# PASSAGE TO READ
For algorithms it's a different matter, though. It's much easier to perform a numerical or alphabetical search in a binary tree than in an unordered list, to establish connections between different concepts in a generic graph than in a fixed structure tree and so on, so the real decision of which data format and which storage technology will be used depends exclusively on what you want to do with your data. Furthermore, no matter which format, it's essential to have an efficient storage engine to be able to retrieve only the relevant data.
Providing complete flat-file to your users comes with a very high price in several forms: you'll need to keep track of releases, provide the indexes and accessory information in separate files, synchronize all copies which increases the complexity of production systems and the worst of all, force your users to download everything when they normally want only one or two entries.
To help users downloading only a subset of the data the common approach is to make the hack live longer, start creating smaller files that doesn't exactly cover all the necessities of all users and the list grows bigger every time, making the whole production of those files take much longer than the actual internal work in the database.

# PROBLEM TO SOLVE
According to the passage on data storage, what burdens come with giving users complete flat files? List each one. You won't need the listing that comes after the passage on data storage.

# DATA SUPPLIED
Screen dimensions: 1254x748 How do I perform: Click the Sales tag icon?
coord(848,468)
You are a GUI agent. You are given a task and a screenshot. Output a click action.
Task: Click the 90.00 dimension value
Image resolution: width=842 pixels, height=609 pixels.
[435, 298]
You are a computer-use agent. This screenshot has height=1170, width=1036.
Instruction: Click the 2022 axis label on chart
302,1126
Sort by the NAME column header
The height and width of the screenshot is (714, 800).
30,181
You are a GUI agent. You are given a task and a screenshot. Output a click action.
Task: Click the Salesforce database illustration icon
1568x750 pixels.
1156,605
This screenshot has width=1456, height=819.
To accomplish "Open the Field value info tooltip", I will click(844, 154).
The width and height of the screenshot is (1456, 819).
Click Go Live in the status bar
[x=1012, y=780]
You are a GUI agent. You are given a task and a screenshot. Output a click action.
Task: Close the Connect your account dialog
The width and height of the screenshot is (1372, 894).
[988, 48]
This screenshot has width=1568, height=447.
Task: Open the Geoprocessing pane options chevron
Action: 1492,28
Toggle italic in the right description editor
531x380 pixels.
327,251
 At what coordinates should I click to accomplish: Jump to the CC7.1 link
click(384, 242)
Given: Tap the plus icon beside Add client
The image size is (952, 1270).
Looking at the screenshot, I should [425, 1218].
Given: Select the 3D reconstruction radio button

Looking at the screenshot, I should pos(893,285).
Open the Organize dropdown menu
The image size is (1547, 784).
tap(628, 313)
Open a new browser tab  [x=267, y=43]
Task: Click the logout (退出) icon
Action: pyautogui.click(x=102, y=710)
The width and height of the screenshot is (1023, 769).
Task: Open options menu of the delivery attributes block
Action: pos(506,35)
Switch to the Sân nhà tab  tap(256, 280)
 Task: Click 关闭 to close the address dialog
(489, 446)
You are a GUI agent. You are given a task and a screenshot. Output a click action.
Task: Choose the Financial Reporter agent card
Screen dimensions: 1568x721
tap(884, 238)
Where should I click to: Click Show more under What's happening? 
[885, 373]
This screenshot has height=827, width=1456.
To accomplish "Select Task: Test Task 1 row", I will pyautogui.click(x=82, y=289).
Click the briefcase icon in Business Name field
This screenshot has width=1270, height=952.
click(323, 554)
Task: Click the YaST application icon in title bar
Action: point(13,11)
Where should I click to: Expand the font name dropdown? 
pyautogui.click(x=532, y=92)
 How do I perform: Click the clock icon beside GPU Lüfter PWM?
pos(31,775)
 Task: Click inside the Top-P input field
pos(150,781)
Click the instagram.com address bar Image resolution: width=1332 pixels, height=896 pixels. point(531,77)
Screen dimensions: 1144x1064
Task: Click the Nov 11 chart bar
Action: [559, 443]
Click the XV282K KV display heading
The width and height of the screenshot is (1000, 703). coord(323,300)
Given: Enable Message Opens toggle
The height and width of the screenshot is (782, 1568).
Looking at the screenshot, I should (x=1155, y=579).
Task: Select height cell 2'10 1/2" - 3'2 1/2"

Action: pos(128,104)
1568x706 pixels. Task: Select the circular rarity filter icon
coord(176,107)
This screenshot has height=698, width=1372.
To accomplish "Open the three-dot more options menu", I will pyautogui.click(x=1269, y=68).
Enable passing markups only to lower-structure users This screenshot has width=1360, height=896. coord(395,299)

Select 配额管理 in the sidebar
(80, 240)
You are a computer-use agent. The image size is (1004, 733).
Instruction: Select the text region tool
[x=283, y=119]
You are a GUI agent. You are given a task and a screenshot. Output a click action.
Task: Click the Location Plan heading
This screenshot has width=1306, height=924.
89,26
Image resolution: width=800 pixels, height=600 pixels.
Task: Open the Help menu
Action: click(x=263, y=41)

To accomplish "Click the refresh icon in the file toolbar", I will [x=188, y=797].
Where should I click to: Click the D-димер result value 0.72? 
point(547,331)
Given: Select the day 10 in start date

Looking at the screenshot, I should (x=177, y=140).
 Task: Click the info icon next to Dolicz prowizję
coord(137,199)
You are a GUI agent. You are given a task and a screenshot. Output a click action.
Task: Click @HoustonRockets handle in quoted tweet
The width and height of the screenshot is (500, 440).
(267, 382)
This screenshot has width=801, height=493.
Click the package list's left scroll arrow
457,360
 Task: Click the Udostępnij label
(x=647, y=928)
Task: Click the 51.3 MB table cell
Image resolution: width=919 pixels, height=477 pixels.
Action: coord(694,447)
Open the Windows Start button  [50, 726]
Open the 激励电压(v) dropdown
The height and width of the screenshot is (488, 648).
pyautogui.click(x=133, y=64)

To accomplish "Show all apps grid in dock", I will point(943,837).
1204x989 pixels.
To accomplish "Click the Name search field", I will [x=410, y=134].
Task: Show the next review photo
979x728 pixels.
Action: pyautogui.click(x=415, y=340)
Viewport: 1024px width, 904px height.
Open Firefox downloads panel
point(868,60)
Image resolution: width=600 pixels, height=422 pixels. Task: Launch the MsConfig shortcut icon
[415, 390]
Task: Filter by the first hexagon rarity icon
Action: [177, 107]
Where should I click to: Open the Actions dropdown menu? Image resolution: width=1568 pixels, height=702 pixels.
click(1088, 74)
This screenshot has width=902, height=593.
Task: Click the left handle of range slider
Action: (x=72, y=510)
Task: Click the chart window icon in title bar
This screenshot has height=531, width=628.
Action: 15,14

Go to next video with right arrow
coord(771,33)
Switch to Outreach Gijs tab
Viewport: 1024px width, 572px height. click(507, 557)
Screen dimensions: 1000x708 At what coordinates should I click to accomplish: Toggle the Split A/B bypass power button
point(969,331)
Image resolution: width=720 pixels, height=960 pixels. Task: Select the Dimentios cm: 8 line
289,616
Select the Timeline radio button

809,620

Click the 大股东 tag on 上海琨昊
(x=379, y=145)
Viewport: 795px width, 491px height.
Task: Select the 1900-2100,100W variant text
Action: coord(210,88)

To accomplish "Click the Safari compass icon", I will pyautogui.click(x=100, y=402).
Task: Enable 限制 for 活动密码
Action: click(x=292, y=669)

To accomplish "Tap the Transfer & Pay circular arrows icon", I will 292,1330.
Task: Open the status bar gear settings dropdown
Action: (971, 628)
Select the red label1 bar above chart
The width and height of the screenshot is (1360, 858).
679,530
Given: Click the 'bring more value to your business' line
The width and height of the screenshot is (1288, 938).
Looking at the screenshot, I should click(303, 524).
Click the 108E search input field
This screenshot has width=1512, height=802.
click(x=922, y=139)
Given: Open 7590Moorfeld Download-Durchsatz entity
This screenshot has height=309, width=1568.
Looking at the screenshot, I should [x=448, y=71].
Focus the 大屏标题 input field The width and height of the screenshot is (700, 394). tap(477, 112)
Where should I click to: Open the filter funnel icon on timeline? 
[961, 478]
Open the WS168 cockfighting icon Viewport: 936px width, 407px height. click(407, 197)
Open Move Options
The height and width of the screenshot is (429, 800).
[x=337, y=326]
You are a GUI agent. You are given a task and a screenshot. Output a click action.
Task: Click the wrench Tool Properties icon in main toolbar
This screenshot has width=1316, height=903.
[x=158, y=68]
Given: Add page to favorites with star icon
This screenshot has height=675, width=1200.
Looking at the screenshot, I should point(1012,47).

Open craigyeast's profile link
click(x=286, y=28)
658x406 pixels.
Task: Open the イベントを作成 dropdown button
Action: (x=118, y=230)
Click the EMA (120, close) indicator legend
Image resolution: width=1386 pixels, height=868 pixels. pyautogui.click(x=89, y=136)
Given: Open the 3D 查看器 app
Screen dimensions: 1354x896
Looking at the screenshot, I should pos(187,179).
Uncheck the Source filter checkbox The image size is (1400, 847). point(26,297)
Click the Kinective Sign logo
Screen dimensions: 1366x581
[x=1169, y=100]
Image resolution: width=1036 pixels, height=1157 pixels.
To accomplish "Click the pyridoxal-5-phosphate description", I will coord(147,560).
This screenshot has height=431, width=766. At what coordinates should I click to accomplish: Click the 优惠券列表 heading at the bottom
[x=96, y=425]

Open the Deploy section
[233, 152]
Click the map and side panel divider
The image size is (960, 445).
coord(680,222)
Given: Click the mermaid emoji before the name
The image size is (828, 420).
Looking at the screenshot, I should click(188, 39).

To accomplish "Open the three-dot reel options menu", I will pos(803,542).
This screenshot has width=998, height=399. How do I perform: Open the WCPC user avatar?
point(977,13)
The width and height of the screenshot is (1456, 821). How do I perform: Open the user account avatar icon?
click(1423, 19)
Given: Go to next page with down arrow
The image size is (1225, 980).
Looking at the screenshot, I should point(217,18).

# REPLY
- Keeping track of releases
- Providing the indexes and accessory information in separate files
- Synchronizing all copies, which makes production systems more complex
- Forcing users to download everything when they normally want only one or two entries